Good question.
There's a lot of these types of relationships that have lasted.
But I've never understood why people see a long relationship as automatically a successful one.
Or a seemingly happy relationship as a one without problems.
Or, and people who've never experienced a breakdown of this type of relationship might read this and think I'm being patronising - please know that's absolutely not my intent.
It is quite easy, if a relationship is your first, or you had flings or terrible relationships previously, to be in a relationship where you would declare yourself as happy, and to the outside world you might seem a good match.
But sometimes in these relationships, because you have little context for what's 'good' or the person you are with has conditioned you into thinking certain things are normal, you are a boiled frog, and it's only once you are free that you can look back and go 'I would describe myself as happy, because when things were good, they were very good, but I had no access to joint money without questioning, he would fly off the handle at minor things, and he left all the housework and parenting to me'
And I wonder how many of these age gap relationships fall into this category.

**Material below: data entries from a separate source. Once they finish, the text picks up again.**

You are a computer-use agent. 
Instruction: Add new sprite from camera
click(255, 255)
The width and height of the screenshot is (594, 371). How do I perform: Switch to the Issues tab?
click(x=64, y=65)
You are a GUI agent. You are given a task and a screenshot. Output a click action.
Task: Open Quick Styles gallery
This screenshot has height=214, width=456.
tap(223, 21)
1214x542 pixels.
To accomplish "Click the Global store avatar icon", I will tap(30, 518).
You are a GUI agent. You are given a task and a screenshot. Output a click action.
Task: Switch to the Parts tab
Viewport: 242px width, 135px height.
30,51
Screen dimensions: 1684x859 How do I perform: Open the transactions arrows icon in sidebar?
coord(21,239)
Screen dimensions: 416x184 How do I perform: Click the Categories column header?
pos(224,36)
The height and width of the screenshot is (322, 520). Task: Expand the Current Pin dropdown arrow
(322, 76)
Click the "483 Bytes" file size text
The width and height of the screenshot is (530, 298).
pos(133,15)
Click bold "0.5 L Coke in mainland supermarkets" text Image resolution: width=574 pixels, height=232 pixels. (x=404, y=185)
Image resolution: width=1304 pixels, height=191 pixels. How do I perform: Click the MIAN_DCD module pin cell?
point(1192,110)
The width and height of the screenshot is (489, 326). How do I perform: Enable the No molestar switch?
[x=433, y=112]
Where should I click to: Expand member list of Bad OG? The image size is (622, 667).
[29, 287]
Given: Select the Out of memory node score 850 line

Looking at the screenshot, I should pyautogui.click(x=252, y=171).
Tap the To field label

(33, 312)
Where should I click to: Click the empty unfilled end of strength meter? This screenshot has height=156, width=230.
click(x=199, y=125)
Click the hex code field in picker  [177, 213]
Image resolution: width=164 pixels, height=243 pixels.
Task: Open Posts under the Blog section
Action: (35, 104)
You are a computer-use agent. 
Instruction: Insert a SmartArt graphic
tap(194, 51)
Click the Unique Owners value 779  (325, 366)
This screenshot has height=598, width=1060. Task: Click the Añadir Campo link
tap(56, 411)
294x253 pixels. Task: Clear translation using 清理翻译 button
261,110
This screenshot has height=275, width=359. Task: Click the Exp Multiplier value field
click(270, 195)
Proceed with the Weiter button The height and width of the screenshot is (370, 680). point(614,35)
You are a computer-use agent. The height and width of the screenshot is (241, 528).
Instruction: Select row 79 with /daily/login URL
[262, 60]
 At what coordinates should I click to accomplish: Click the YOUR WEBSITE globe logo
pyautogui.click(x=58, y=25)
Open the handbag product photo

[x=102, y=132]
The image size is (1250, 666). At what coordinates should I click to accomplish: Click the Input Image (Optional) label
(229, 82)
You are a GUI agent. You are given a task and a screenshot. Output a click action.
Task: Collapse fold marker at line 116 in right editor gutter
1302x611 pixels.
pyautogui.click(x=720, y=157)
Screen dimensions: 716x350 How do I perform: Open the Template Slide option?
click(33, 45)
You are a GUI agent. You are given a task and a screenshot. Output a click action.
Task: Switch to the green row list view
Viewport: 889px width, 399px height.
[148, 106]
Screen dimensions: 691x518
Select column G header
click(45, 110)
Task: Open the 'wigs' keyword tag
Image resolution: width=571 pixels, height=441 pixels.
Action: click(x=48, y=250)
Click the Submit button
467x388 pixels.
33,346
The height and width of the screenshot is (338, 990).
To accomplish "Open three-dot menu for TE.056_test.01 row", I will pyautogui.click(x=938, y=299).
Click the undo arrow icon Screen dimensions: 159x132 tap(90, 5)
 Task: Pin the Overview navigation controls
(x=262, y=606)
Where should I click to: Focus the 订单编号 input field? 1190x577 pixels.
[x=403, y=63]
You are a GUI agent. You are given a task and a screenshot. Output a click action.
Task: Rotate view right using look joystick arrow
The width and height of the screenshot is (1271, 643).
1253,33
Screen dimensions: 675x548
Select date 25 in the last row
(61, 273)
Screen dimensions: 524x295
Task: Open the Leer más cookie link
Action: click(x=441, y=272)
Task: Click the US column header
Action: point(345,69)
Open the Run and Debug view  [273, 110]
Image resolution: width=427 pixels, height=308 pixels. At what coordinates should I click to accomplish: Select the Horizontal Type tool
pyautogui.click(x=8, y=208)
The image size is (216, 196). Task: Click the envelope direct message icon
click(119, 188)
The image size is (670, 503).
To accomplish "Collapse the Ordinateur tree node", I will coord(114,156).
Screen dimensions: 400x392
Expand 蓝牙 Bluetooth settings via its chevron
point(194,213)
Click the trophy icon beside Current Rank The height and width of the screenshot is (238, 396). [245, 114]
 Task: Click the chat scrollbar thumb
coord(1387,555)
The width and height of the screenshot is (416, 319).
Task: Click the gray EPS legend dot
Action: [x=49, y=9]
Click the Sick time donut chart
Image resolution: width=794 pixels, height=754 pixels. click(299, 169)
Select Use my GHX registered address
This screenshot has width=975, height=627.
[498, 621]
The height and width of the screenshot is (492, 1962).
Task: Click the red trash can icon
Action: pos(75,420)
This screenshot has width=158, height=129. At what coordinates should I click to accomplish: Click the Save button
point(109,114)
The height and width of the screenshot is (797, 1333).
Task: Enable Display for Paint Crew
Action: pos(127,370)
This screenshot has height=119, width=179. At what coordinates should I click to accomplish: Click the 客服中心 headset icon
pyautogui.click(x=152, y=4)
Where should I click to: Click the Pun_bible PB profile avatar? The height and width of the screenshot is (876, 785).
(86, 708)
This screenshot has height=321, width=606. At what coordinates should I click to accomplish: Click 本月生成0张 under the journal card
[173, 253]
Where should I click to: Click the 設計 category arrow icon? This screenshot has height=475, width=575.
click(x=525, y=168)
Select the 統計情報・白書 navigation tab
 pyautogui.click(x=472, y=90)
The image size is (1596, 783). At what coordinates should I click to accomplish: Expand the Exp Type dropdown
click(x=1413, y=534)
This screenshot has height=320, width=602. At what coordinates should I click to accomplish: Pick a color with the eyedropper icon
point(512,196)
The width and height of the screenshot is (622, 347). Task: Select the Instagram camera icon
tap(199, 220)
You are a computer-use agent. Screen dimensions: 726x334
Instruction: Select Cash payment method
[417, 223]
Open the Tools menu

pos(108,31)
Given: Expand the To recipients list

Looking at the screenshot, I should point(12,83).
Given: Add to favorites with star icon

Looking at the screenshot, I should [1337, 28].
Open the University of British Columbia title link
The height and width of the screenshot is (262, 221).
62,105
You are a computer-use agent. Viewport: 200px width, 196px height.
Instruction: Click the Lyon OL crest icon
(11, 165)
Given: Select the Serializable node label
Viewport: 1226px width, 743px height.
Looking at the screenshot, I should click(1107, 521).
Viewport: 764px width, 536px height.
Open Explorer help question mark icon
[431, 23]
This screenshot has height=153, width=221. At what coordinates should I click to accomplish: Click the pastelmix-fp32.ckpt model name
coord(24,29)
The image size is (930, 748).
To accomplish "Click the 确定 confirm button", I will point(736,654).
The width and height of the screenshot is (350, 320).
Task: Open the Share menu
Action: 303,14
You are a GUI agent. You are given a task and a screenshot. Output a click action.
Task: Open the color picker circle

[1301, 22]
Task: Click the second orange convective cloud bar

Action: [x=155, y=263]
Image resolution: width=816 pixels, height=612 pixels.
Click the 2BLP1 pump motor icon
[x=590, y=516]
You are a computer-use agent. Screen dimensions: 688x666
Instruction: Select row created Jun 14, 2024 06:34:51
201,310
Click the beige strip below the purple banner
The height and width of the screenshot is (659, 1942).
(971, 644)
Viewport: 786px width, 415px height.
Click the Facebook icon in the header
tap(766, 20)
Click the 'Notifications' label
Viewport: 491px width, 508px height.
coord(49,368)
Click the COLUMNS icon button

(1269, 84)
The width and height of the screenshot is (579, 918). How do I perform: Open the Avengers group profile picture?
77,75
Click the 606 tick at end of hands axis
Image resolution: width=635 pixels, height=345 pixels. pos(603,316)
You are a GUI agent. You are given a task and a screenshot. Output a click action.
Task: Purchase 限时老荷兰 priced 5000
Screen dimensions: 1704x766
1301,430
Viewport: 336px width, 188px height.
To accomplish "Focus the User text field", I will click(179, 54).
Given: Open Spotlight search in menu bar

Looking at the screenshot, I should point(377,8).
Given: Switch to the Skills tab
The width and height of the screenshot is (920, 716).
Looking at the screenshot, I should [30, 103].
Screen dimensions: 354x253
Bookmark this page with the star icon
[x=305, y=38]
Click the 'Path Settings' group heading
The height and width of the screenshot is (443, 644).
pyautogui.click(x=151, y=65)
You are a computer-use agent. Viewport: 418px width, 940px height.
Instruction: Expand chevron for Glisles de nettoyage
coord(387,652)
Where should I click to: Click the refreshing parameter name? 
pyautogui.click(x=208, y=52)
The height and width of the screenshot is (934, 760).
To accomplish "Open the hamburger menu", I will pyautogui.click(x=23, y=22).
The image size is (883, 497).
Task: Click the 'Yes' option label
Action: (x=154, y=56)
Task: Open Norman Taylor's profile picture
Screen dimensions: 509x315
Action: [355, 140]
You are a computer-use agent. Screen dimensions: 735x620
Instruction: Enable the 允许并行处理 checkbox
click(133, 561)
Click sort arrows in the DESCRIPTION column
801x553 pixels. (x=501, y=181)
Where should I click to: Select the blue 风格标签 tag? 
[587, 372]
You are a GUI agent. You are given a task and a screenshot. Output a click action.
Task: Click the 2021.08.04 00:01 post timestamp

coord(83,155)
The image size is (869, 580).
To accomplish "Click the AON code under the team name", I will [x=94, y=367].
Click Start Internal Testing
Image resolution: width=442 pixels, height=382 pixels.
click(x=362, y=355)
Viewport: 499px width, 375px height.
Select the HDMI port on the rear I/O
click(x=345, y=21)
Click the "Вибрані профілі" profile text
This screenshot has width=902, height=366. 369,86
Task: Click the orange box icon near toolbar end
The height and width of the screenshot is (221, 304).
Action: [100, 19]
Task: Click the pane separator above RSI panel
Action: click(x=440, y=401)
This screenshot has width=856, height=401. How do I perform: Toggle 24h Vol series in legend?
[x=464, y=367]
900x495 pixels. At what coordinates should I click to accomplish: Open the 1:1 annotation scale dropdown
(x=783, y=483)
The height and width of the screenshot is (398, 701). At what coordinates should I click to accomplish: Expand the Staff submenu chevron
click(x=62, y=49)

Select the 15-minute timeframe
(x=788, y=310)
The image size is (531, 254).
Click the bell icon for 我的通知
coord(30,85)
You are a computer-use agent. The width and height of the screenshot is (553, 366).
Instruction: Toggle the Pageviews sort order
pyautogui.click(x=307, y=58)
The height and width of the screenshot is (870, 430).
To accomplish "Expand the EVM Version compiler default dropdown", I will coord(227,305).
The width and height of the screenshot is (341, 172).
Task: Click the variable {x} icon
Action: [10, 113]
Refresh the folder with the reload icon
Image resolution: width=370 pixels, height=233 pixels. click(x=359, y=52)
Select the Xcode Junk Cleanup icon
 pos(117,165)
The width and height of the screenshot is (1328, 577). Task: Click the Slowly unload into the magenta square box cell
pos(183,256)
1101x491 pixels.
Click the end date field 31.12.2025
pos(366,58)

Because it also happens with same age couples. I know of at least two couples who have been together since university, who would describe themselves as happy, yet in one the husband actively despises the wife, and shuts her down constantly, and talks down to her, and she has developed exagerrating illness as a coping mechanism because that's the only time he eases up on her. The other, they argue constantly and think anyone in a relationship who doesn't is weird. Now a lot of people might read that and say 'but if they think they are happy, then what's the harm, if they don't know any different, other people don't get to dictate happiness'
Which is a fair point, but anyone whose ever suffered with chronic stress, or a bad relationship, knows the toll it can take on your health long term. Never mind the fact that these relationships often produce children who look to their parents relationship model, so in fact, there is a 'harm'. But also often these relationships can entail financial control and abuse, because 'he's better at the money side' and suddenly he's run off with a 21 year old from his work and she's posting on here saying 'he was older and good with money, so he dealt with everything so I have nothing' - you see it all the time. It was good, until it wasn't. And no, as I've just explained, not exclusive to age gap relationships. But the risk of a power imbalance, or one person subconsciously taking the standard that the other person sets as 'normal' as part of relationships and being unable to know what's normal ups and downs and what is something more sinister, is more heightened when one person just has more life experience than the other.